"Rajoy no logra apaciguar a los mercados" y, claro, "los esfuerzos inútiles suelen conducir a la melancolía", dice Carmen Remírez de Ganuza en El Mundo. Ese cree que debe de ser el "estado anímico" de Rajoy después de su comparecencia, "un esfuerzo tan grande como ineficaz", dice para ayudar. Encima, Pedro J. le atiza por comparecer en la sede del PP. "Rajoy dio la cara ante la opinión pública en unas horas críticas en los mercados, aunque la sede del PP no fuera la ideal". Y lo mismo Arcadi Espada: "El presidente Rajoy solo tiene una casa. La Moncloa. La casa común. Ciertamente, a veces podrá volver a su ppsito de soltero: pero solo para fiestecillas partidarias. Cuando tenga que hablar a las autoridades y a los mercados, Rajoy debe hacerlo en La Moncloa" porque verlo en la tribuna del PP "tiene un maligno efecto melancólico". En El Mundo andan un poco mustios.

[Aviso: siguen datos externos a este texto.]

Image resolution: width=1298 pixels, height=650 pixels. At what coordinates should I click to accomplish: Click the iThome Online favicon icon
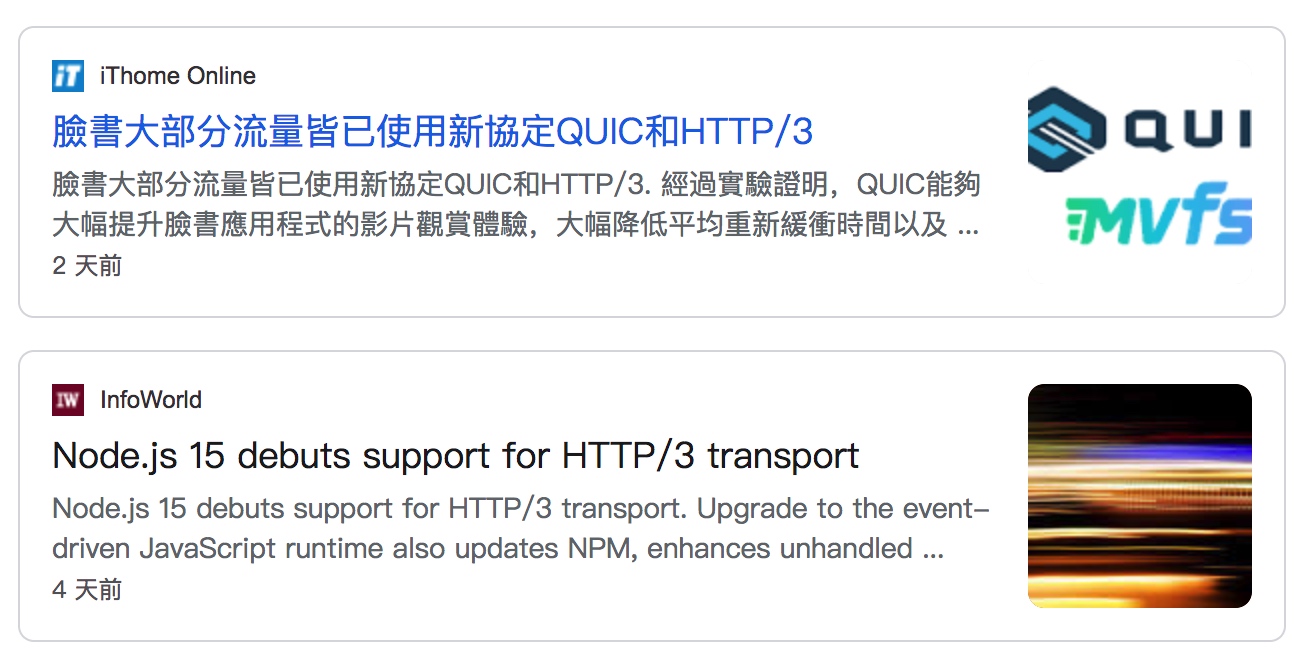(x=68, y=76)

Tampoco es que reine la alegría en ABC. "El problema ante estos mensajes de confianza es que los mercados no están reaccionando como se esperaba (...) España asusta, aunque ya no por lo que oculta" como con Zapatero, "sino por lo que muestra. Y lo que muestra es muy grave". Y eso que "se presentó ante los periodistas con un aspecto tranquilo y un discurso más suave respecto al que había ofrecido a la dirección del PP", pobres, qué les diría. Eso sí, Rajoy "hizo bien en comparecer y someterse a una rueda de prensa absolutamente necesaria para trasmitir presencia y liderazgo", dice sin gran entusiasmo.
Ni siquiera La Razón tira cohetes. Rajoy mantuvo una "oportuna comparecencia pública en la que acertó al difundir un mensaje de claridad y serenidad", pero claro, compréndanlo, lo tiene superdifícil, "se trata de recuperar la confianza perdida tras la gestión del gobierno socialista".
La Gaceta también lo ve todo negro como la noche así que pasa de puntillas. "Nuevo lunes negro y todo ello a pesar de que Mariano Rajoy ha ofrecido una rueda de prensa y ha dado la cara". Pero ni por esas.
Así que, El País ni les cuento. "Rajoy no logra parar la espiral de desconfianza por la crisis de Bankia". Dice Carlos E. Cué que "compareció para tranquilizar a los ciudadanos y a los mercados", pero "no parece que lo consiguiera". Incluso "más bien al contrario, tras su intervención, la prima de riesgo, que había moderado su escalada, volvió a subir con fuerza y la bolsa intensificó su caída". Tal fue el susto que se pegaron al ver al presidente hablando con los periodistas. Si es que ya lo dice El País, nada melancólico. "No es de extrañar, porque sus mensajes fueron genéricos y poco convincentes, prueba de que el gobierno tiende peligrosamente hacia la resignación (...) El gobierno de España pierde credibilidad a chorros", toma castañazo.